I miei dormono di là, e Giada, la gatta, russa sul letto. Copie di Zagreb stanno nell’angolo, in una busta che contiene anche segnalibri e altro “materiale di scena”.
Domani ripartirò per Berlino, mentre ripenso a questi giorni italiani e alle due presentazioni di Zagreb: l’entusiasmo di raccontare di me e del mio romanzo, il timore che la sala non si riempia, la felicità di incontrare i lettori…

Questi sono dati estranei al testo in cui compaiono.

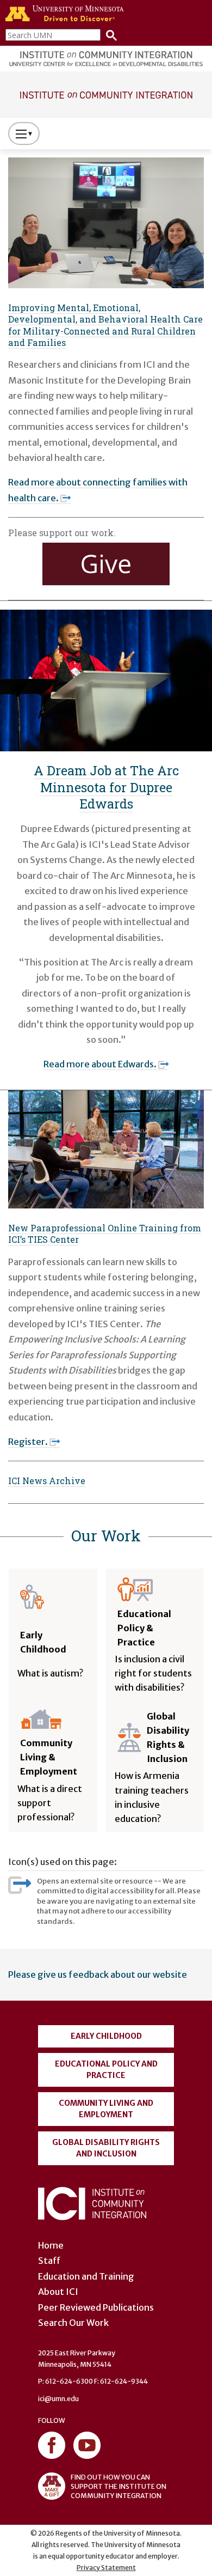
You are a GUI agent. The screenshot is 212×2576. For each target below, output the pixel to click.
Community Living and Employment (106, 2108)
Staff (49, 2260)
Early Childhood (106, 2036)
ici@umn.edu (58, 2399)
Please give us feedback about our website (97, 1974)
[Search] (109, 34)
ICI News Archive (46, 1480)
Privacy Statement (106, 2567)
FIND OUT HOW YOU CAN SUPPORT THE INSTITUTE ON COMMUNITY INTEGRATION (118, 2486)
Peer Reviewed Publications (96, 2307)
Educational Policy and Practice (106, 2069)
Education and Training (86, 2276)
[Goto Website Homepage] (106, 93)
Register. (28, 1441)
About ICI (58, 2291)
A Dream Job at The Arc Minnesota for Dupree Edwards (106, 787)
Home (51, 2245)
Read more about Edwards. (100, 1064)
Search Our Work (73, 2322)
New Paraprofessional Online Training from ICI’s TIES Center (104, 1233)
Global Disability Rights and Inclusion (106, 2148)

A Roma eravamo in una stanzetta sotto una libreria. Scale, e dalla libreria sei giù, con delle colonne tra un palchetto e un bar. Su un tavolino le copie di Zagreb, su un altro i bicchieri, il mio e quello del relatore, a due passi l’attore che, bravissimo, legge. Rilassati, ridiamo, parliamo ed è finita: siamo già in giro per Roma, un manipolo di ragazzi a stemperare il calore con un bicchiere di vino bianco.
A Napoli eravamo a piazza Plebiscito, una libreria seriosa, autoritaria perfino. Si riempie di gente che sembra venir fuori da un film di Fellini: la donna pittrice con le labbra gonfiate; l’uomo senza un occhio; il professore di filosofia; l’attore che nessun teatro ospita da anni; e la donna “slava”.
Continua surreale la presentazione, surreale come solo a Napoli poteva essere, e si conclude in stile.
Stiamo ancora raccontando del romanzo, delle parole, delle storie, quando, interrompendoci, la “slava” dalla prima fila si alza e si avvicina, rompendo la barriera, entrando in contatto. Mi guarda, la “slava” e mi dice: “Io vengo da Jugoslavia, volevo conoscere mio compaesano”.
Le stringo la mano, e le sorrido. Conclusione perfetta.
Ora, nel buio estivo italiano, ripenso a queste prime presentazioni. Ho capito due cose. La prima: in questi mesi ne vedrò delle belle. La seconda: leggere i libri è molto meglio che parlarne.